■ How to complete this task ■
The word "input" may appear in some lines of the data; copy every such line.

Collection entries:
+++++
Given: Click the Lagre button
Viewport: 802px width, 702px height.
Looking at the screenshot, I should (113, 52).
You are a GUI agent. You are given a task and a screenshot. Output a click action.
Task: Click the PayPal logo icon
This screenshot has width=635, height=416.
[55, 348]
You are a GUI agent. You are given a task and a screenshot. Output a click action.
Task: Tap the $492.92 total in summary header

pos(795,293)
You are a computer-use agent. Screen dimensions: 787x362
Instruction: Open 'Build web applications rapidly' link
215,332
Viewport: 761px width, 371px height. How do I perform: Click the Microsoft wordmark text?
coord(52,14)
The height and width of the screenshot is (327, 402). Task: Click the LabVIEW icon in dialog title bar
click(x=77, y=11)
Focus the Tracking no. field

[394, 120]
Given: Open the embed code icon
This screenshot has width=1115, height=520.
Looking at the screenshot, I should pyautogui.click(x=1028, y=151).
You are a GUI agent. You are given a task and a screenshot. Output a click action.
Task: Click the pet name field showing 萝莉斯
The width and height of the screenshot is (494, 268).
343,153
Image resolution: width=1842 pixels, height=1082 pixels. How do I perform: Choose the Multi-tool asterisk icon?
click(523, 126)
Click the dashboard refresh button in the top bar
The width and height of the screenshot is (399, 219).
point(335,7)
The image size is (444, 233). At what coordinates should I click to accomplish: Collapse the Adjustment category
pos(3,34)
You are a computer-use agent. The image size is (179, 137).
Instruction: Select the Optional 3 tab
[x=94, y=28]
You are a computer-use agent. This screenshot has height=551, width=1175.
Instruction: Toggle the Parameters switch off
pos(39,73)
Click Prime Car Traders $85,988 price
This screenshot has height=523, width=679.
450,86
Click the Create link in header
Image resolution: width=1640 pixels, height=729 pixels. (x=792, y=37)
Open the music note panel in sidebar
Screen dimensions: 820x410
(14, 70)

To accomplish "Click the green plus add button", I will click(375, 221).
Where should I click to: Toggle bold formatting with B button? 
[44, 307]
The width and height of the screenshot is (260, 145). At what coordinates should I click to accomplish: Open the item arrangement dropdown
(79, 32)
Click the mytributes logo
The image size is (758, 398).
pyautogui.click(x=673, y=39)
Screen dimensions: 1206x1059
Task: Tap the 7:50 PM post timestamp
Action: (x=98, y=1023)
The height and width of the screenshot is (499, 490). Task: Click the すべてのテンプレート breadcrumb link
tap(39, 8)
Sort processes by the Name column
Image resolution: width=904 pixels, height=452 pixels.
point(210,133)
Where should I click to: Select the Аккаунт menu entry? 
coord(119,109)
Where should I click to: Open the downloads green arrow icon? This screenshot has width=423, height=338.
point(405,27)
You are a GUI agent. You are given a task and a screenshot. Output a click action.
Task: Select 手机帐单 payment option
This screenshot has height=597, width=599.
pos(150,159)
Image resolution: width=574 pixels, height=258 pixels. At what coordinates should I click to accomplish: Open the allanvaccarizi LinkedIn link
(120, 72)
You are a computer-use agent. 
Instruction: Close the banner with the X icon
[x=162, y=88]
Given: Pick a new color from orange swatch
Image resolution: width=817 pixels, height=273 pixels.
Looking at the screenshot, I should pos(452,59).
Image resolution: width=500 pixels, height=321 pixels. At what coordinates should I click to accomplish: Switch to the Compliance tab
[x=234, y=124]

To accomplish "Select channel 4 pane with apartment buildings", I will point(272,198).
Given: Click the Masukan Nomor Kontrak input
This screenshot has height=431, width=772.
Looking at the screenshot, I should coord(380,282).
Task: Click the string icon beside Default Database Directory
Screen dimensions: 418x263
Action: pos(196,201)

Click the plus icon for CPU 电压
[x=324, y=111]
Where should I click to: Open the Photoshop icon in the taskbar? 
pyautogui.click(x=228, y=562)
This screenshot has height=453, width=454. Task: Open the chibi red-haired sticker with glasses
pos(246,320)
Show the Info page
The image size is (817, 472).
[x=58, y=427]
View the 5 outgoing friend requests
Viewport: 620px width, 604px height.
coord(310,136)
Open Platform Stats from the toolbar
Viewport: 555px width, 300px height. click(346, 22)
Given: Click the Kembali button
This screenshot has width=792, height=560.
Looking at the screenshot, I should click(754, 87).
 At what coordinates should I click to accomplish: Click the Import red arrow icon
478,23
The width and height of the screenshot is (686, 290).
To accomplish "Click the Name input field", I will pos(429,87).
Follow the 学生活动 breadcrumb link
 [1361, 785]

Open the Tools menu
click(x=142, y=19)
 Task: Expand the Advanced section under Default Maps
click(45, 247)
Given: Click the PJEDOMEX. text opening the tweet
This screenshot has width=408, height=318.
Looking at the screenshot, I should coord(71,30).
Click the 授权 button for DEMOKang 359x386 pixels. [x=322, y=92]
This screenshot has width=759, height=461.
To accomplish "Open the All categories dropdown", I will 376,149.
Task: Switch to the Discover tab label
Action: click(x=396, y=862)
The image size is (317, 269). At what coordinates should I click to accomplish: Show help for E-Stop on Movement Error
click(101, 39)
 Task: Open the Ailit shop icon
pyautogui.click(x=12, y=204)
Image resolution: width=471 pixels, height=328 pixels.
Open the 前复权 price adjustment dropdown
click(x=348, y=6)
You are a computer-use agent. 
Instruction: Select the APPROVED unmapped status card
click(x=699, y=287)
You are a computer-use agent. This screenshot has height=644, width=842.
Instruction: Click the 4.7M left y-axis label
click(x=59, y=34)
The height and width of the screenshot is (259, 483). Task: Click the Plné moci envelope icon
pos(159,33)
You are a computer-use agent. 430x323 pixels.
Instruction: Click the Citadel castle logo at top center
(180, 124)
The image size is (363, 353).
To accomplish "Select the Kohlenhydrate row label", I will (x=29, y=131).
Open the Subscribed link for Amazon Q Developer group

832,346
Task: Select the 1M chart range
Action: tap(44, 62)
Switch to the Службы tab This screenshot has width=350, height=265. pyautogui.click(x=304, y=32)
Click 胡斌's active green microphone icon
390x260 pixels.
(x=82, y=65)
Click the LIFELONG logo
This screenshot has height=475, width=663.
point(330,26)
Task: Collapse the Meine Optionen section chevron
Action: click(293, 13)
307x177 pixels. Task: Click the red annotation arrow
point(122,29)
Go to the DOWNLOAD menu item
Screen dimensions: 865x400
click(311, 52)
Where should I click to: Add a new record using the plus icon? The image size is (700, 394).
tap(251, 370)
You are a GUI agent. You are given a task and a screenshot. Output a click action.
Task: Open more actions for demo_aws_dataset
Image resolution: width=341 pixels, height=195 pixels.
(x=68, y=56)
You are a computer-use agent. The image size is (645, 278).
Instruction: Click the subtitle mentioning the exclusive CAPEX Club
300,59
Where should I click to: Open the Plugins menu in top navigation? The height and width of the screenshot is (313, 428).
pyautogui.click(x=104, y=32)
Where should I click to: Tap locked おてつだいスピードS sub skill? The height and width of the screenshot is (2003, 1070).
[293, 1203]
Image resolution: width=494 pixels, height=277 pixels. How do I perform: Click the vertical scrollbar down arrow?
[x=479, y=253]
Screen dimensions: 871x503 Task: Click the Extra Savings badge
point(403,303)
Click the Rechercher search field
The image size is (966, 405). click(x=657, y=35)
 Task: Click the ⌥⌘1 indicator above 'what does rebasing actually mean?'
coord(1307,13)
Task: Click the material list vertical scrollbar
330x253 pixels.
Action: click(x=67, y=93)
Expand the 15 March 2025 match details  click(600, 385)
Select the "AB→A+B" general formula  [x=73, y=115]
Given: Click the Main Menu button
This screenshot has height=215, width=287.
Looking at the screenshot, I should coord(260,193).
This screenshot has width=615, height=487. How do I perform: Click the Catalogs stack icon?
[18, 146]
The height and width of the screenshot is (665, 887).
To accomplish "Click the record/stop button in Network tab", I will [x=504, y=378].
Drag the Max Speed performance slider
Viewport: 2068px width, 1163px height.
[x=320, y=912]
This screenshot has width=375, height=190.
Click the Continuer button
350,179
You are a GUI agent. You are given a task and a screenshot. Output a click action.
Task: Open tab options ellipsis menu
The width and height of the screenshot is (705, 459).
+++++
■ Answer for this exercise ■
Given: Click the Masukan Nomor Kontrak input
To accomplish "Click the Name input field", I will pos(429,87).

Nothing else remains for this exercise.